На радостях я отваливаю ему от своих богатств двойную плату.

Мое появление в коммунальной квартире вызывает сенсацию. Соседские девочки за годы моего отсутствия выросли. Они затаскивают меня к себе в комнату и кормят. Кто-то бежит искать отца.

Начинаю привыкать к московской жизни. Все вокруг такие вежливые. В троллейбусе какая-то женщина говорит мне: «Передайте, пожалуйста, на билет», — и хотя эта формула стилистически не безупречна, я с благодарностью спешу выполнить просьбу. Я слышу на улице мат и воспринимаю его как младенческий лепет или как мирную беседу воспитанных девиц. На погрузке не так ругались! Я оказываюсь свидетелем драки. Все расходятся живы и здоровы. Почему-то вспоминаю первый день в лагере и столкновение с уголовником, обещавшим высадить мне гвоздем глаз, если я не буду дергать за него на сортплощадке доски. Смотрю на шагающих по улице людей, и мне все время кажется, что я ношу какую-то неведомую им тайну. Когда я встречаю в компании бывших зека, мы улыбаемся друг другу со значением. Мы — что-то вроде масонского ордена и храним особые секреты, в которые другие не посвящены. Да и что они могут понимать в наших былых и нынешних заботах?

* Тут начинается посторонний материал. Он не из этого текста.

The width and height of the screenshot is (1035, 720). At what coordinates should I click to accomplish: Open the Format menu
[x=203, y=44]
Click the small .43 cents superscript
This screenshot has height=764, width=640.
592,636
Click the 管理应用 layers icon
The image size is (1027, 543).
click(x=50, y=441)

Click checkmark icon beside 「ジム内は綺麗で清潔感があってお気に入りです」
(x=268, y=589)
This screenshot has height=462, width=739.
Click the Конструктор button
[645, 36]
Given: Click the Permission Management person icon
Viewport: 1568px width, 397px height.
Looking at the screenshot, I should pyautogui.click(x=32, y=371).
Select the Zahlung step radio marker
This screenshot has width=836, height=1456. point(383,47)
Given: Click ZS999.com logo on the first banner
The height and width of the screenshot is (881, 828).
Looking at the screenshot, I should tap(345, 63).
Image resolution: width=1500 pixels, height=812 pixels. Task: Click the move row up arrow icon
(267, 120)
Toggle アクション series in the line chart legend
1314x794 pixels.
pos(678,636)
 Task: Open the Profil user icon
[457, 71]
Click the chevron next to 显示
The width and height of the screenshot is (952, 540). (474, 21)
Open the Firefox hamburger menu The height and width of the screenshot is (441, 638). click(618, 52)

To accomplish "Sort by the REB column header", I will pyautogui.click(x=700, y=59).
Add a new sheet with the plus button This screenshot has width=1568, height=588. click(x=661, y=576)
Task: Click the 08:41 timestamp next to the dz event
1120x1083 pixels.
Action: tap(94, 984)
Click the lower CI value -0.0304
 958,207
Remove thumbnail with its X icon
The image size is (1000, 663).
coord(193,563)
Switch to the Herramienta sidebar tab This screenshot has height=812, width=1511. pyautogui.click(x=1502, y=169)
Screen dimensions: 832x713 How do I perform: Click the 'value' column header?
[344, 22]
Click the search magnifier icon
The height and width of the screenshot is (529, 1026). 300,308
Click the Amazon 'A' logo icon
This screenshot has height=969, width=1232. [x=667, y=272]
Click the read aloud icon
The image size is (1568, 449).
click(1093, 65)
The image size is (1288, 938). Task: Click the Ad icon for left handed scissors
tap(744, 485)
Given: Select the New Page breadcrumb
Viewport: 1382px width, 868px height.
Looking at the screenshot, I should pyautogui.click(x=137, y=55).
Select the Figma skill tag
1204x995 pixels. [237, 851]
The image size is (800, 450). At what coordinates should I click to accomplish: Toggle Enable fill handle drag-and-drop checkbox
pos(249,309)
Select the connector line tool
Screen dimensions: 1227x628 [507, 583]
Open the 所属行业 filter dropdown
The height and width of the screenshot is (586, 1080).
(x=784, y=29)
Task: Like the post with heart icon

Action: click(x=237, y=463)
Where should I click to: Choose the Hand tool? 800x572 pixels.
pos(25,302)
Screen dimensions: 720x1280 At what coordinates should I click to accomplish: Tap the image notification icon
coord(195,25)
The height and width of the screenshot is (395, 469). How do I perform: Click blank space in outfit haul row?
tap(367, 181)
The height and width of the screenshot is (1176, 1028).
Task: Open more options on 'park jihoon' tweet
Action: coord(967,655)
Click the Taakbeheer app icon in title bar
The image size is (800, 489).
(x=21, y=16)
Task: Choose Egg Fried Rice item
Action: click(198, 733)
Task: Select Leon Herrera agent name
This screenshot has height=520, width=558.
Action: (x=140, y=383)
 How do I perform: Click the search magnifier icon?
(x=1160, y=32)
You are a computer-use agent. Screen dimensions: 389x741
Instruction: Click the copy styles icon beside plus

Мне нужно прописаться в Москве, и я отправляюсь в милицию. Паспортистка с подозрением смотрит на мою справку об освобождении. Ведь у меня бандитская статья! Правда, я амнистирован, но все же…

Она отправляет меня за разрешением на прописку к начальнику уголовного розыска. Открывается железное окошко, кто-то берет мои документы и опускает железный намордник, почти такой же, какие были в Лефортовской тюрьме. Проходит минут десять, окошко вновь открывается, из него высовывается голова высокого милицейского чина. Он с любопытством на меня смотрит — я не его клиент, однако ему интересно взглянуть на человека, который кого-то когда-то обозвал жидовской мордой. Теперь за подобные преступления никого не наказывают, а раньше за него или за подобные ему давали эту статью. Но статья эта, вроде бы, ко мне не подходит.

Я начинаю хлопотать о реабилитации и об устройстве на работу. Я готов на любую: библиотекарем в районную библиотеку, корректором в типографию, учителем, ночным дежурным в больнице. Все безуспешно. Чиновная дама, директор Издательства иностранных словарей, слывущая за человека интеллигентного и либералку, в оскорбительной форме отказав мне в работе, предлагает из милости записать мой телефон «на всякий случай». Но у меня ведь, собственно, нет телефона.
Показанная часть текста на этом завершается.